It should further be mentioned that in some replaces realization modes, the function/action being previously mentioned can be according to different from attached The order indicated in figure occurs.For example, depending on involved function/action, the two width figures shown in succession actually may be used Substantially simultaneously to perform or can perform in a reverse order sometimes.

The present invention is described in further detail below in conjunction with the accompanying drawings.

Fig. 1 shows the block diagram suitable for being used for the exemplary computer system/server 12 for realizing embodiment of the present invention. The computer system/server 12 that Fig. 1 is shown is only an example, should not be to the function and use range of the embodiment of the present invention Bring any restrictions.

As shown in figure 1, computer system/server 12 is showed in the form of universal computing device.Computer system/service The component of device 12 can include but is not limited to：One or more processor or processing unit 16, system storage 28, connection The bus 18 of different system component (including system storage 28 and processing unit 16).

Bus 18 represents the one or more in a few class bus structures, including memory bus or Memory Controller, Peripheral bus, graphics acceleration port, processor or the local bus using any bus structures in a variety of bus structures.Lift For example, these architectures include but is not limited to industry standard architecture (ISA) bus, MCA (MAC) Bus, enhanced isa bus, VESA's (VESA) local bus and periphery component interconnection (PCI) bus.

Computer system/server 12 typically comprises various computing systems computer-readable recording medium.These media can be appointed What usable medium that can be accessed by computer system/server 12, including volatibility and non-volatile media, it is moveable and Immovable medium.

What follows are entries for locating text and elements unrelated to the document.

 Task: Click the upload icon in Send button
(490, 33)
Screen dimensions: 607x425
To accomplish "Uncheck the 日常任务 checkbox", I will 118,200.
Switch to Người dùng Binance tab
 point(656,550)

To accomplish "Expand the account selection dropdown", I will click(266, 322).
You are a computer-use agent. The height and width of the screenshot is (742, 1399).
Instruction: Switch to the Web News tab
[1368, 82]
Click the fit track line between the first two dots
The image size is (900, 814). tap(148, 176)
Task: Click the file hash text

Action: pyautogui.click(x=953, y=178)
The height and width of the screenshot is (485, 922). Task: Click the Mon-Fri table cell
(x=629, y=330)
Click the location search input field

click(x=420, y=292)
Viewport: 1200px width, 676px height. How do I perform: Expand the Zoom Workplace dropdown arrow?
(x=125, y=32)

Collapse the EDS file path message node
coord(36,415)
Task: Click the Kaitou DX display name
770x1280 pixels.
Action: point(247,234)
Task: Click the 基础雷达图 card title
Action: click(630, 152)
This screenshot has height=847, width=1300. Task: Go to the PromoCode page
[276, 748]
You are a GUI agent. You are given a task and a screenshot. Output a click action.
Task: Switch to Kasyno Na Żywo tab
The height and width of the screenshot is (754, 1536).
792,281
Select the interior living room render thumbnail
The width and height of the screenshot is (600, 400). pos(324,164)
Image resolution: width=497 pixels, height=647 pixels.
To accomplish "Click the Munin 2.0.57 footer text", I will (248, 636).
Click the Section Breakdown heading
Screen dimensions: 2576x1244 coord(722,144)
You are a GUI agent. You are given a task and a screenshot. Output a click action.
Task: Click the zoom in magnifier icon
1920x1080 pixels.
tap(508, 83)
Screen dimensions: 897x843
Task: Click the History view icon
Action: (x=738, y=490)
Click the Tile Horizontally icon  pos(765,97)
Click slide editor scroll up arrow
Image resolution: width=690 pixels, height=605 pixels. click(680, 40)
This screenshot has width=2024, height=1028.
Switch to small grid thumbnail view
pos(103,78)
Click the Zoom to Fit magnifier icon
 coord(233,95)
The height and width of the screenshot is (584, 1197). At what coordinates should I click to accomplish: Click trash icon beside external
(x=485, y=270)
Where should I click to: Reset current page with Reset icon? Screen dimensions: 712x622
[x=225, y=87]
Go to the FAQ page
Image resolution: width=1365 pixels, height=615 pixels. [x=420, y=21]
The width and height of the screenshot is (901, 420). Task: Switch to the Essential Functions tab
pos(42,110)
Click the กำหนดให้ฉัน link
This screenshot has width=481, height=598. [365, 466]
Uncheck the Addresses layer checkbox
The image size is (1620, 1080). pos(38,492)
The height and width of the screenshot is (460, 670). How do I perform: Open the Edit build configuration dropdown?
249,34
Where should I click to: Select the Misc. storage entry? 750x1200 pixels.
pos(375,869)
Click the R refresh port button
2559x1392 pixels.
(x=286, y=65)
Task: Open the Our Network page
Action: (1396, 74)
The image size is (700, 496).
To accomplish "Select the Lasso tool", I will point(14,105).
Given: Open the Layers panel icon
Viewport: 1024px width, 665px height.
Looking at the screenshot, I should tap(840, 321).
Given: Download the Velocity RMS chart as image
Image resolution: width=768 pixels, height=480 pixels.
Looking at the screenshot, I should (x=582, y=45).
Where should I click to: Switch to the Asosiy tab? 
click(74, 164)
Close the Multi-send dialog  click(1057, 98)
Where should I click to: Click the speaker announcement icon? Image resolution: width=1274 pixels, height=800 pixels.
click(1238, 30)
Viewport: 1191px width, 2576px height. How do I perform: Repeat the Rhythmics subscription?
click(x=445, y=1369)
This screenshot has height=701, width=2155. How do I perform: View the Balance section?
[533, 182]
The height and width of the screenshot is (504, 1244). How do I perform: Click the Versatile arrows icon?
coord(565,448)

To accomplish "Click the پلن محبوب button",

Memory 28 can include the computer system readable media of form of volatile memory, such as random access memory Device (RAM) 30 and/or cache memory 32.Computer system/server 12 may further include it is other it is removable/no Movably, volatile/non-volatile computer system storage medium.Only as an example, storage system 34 can be used for reading and writing Immovable, non-volatile magnetic media (Fig. 1 is not shown, commonly referred to as " hard disk drive ").Although not shown in Fig. 1, can To provide the disc driver being used for may move non-volatile magnetic disk (such as " floppy disk ") read-write, and to removable non-volatile Property CD (such as CD-ROM, DVD-ROM or other optical mediums) read-write CD drive.In these cases, it is each to drive Dynamic device can be connected by one or more data media interfaces with bus 18.Memory 28 can include at least one program Product, the program product have one group of (for example, at least one) program module, and these program modules are configured to perform the present invention The function of each embodiment.

Program/utility 40 with one group of (at least one) program module 42, such as memory 28 can be stored in In, such program module 42 includes --- but being not limited to --- operating system, one or more application program, other programs Module and routine data, the realization of network environment may be included in each or certain combination in these examples.Program mould Block 42 generally performs function and/or method in embodiment described in the invention.

Computer system/server 12 can also be (such as keyboard, sensing equipment, aobvious with one or more external equipments 14 Show device 24 etc.) communication, it can also enable a user to lead to the equipment that the computer system/server 12 interacts with one or more Letter, and/or any set with make it that the computer system/server 12 communicated with one or more of the other computing device Standby (such as network interface card, modem etc.) communicates.This communication can be carried out by input/output (I/O) interface 22.And And computer system/server 12 can also pass through network adapter 20 and one or more network (such as LAN (LAN), wide area network (WAN) and/or public network, such as internet) communication.As illustrated, network adapter 20 passes through bus 18 communicate with other modules of computer system/server 12.It should be understood that although not shown in Fig. 1, computer can be combined Systems/servers 12 use other hardware and/or software module, include but is not limited to：Microcode, device driver, at redundancy Manage unit, external disk drive array, RAID system, tape drive and data backup storage system etc..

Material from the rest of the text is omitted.